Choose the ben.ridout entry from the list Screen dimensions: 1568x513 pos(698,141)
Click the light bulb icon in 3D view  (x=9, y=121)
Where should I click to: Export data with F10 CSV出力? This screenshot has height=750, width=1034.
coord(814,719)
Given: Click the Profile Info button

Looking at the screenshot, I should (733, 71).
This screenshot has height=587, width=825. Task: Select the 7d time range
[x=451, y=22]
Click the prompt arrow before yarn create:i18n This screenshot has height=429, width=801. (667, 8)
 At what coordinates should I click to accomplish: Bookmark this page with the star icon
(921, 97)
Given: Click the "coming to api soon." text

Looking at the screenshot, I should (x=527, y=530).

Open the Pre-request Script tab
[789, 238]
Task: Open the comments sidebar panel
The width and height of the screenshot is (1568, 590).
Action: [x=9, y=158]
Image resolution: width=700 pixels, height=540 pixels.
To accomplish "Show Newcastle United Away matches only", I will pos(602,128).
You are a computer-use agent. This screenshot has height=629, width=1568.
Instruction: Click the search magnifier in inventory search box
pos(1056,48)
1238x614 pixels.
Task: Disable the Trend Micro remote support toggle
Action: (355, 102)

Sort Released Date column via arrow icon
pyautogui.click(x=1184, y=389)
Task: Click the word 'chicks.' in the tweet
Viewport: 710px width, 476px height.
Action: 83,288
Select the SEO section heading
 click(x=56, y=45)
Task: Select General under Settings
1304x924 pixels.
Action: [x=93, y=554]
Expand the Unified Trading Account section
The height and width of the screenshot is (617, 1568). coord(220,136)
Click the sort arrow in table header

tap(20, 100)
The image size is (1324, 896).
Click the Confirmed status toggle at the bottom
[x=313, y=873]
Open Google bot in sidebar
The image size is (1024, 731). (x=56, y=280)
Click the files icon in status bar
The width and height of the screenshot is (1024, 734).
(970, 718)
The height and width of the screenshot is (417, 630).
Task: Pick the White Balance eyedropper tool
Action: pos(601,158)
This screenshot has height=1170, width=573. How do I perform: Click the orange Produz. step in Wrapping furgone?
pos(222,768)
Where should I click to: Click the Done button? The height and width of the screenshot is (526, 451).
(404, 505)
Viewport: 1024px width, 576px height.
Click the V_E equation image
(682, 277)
━━━━━━━━━━━━━━━━━━━━━━━━━━━━━━
Directions for this task:
Produce an exact copy of the lines from the one containing "This screenshot has height=1170, width=573." through the final line of the data, both ends included, and only those.

Response below:
This screenshot has height=1170, width=573. How do I perform: Click the orange Produz. step in Wrapping furgone?
pos(222,768)
Where should I click to: Click the Done button? The height and width of the screenshot is (526, 451).
(404, 505)
Viewport: 1024px width, 576px height.
Click the V_E equation image
(682, 277)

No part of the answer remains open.